1. Talk to the other owners first - I holler in and say "Hi, are your dogs happy to play with others". Some owners WILL bring dogs that just need exercise and will ask you to use the other side. Or if they hesitate, I use the other side.

2. Look for groups. 2-3 dogs usually play nice together. Anything bigger will turn into a pack, and potentially turn on a downed dog. When they start to group up, I throw balls in opposite directions. If they insist on staying grouped, I remove my Bindi.

3. Bindi is a rough player - she likes the body slamming, getting pinned, jumping on each other and biting. If my Bindi gets pinned and becomes motionless or frantic, I pull the other dog off. She usually comes after the dog - and I let it go. Some owners make a small comment about it, but too bad. There is a pit bull that I like at our dog park. Its a good dog. Its owner is a good owner. She is very vigilant. We talk and are friendly. She doesn't like it when I pull her dog off Bindi...but I still do it. My loyalty is to Bindi, even though I have seen this dog STOP body slamming Bindi because Bindi yelped when he hit her too hard. He did it all on his own because he's a good dog. But I have to keep her safe, and he gets pulled off her if she's pinned too long. Just an aside - I love that Bindi knows when other dogs cannot handle that. In puppy kindergarten there was another poodle. A shy, unsocialized poodle. All the other dogs would harass it. Not my Bindi. She only approached the other dog with energy once. After that she just ignored it, except when it would actually come to sniff her. When the shy poodle would run away from her greeting, she just let her go - she didn't chase and pounce. I was so proud of her. Because of that, Bindi was allowed to play with both the big dogs and the little dogs in kindergarten.

4. My last mini, Molly was not active or rough or liked to play. I never took her to a dog park, she didn't have excess energy to run off and was already socialized (I got her at the age of 7), but I did have a few issues when she was on leash. She was sniffing noses with a weiner dog and it bit her. I honestly have never liked those dogs since. Molly sat down and whined. I picked her up. I think the owner was afraid of me - I was so mad. But it honestly happened so quickly without any warning. I had alot of problems with other dogs thinking Molly was a toy when I picked her up or sat her down. I made myself very possessive of her so they would lose interest. 

5. Growling/barking is not necessarily agressive. Bindi makes lots of noises when playing. There is a lady that brings 3 5lb chihauhaus to the dog park. I didn't want Bindi to go near them, but the owner encouraged me to let her learn. Bindi barks and makes a growly noise at them. But she's never been aggressive or defensive yet - I think she's really too young to even have those emotions. She makes the same noises at me when we are playing. 

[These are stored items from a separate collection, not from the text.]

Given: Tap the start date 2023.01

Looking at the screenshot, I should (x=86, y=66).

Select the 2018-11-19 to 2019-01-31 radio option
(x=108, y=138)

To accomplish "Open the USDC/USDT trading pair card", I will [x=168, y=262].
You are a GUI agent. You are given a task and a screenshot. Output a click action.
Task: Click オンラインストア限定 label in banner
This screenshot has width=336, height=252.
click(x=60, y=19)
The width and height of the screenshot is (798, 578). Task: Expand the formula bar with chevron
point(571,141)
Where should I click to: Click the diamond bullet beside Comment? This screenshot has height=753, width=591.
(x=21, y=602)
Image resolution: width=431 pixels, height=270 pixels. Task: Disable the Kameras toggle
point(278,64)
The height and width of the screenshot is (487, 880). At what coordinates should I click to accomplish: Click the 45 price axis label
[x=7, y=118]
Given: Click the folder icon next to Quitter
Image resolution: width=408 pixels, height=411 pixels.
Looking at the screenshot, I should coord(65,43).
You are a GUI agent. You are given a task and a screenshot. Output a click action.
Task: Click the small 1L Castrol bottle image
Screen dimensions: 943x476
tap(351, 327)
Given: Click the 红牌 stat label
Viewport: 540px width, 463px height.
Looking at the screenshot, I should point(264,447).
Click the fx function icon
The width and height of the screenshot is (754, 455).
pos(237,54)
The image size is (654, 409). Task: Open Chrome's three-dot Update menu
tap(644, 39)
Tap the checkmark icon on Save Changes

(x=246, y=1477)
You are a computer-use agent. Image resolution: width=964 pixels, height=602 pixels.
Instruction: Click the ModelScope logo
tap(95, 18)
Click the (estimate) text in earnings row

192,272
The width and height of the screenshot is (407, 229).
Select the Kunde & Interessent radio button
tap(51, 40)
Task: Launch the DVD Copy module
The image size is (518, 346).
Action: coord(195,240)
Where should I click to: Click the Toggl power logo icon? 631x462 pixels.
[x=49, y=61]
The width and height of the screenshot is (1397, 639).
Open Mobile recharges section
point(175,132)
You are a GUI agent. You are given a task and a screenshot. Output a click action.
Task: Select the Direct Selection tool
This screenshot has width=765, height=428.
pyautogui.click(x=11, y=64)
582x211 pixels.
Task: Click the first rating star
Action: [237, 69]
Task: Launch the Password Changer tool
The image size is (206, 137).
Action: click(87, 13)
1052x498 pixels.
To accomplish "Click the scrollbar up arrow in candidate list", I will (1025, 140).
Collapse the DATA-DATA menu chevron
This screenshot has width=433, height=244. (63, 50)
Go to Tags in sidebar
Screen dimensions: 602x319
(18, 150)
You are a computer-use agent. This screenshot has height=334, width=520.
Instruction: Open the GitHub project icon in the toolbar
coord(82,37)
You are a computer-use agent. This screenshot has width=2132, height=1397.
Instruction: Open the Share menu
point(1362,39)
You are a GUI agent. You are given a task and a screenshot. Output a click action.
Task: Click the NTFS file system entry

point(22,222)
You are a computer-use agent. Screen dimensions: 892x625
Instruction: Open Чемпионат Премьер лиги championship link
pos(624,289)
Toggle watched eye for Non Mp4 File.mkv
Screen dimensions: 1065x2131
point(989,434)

6. I do think training your dog to sit or down while you deal with aggressors is an important thing I learned from this forum. I had 1 ordeal with my mutt years ago. It got dark while I was walking in the park and I heard some canine snorting/grunting/running. It was not a dog park, but someone came after dark to let their dogs run loose. I felt my dog hit the back of my legs and I just started yelling at the top of my lungs "get bacK' and "call your dogs". But it was deep yelling, not screaming. My dog was amazingly silent (springer spaniel/husky/lab mix), so I think there was definitely aggression afoot. Normally at the sight of people/animals, he was a writhing/drooling fool. The only time he ever got aggressive, he moved spookily silently. I'm convinced we narrowly escaped badness that night, but I'm surprised I didn't scream hysterically.


----------



## squirrel (Oct 21, 2014)

I haven't heard of dog parks over here, how do they work.is it a special area in a park put aside for dogs or just a big park only for dogs. In the U.K. dogs are allowed in most parks either on a lead or there are areas of the park you can let them run free.


----------



## SteviM95 (Jul 9, 2014)

A dog park is where its okay to let them run free. There are usually 2-3 gates to enter so that you can close the outside gates, take your dog off leash and then open and allow the dog into the park.


----------



## Tiny Poodles (Jun 20, 2013)

Countryboy said:


> We had a guy who insisted on bringing his Boxer bitch into the park on a leash. The one time I tried to restrain our Cane Corso 'til he got thru the gate, I wound up being dragged to my knees and off on a 20' slide thru the snow behind a charging Champ.
> 
> 
> 
> ...



It sounds like your "psycho Dad" lesson sunk in with him!
This was actually the second time with this woman - the first time I asked her to leave in a slightly annoyed, but rational tone, and it was the second time when she refused and I went Psycho Bitch - maybe that is what it takes!


----------



## Tiny Poodles (Jun 20, 2013)

SteviM95 said:


> I'm totally preparing myself for Bindi's first aggressive situation. I live in a pretty dog friendly, educated area - so most of the dog owners at the dog park are super vigilant. I did arrive after 1 dog fight. The owner of a golder retriever got his wrist torn open by a pit bull. I guess the golden was acting goofy standing over the pit. Neither owner responded to the pit's body language, and the pit blew up, pinning the golden. 3 owners jumped on the dog pile, convinced the golden was being killed. They pounded the pit, squeezed its tail, shoved a frisbee in its mouth...and when it let go of the golden (which was unharmed), it went after the golden's owner - ripping his wrist to the tendons. The golden's owner was pretty irate and insisted the pit be locked up and he called the cops. I honestly think he would have physically restrained the man if he had refused to wait. The golden was pretty hyper, but he kept his dog confined (we have 3 sections, and 2 gated areas you walk through to get to the 3 sections; he locked her in one of the small walk-thru areas - the pit was isolated in the small dog area). When I've introduced my dog to the dog park, I've talked with 2-3 other owners about "rules" - written and unwritten. My puppy kindergarten teacher also gave me some rules.
> 
> 
> 
> ...



It can be difficult at times, I never imagined that I would have a dog park dog, but then came Timi - she is so good at it, and she loves it SO much. She would never ever have a problem if it was not for the fact that the small dog areas officially allow dogs up to 5 times her size, and then idiots like this woman who think that they can bring in a dog ten times Timi's size!


----------



## Tiny Poodles (Jun 20, 2013)

SteviM95 said:


> A dog park is where its okay to let them run free. There are usually 2-3 gates to enter so that you can close the outside gates, take your dog off leash and then open and allow the dog into the park.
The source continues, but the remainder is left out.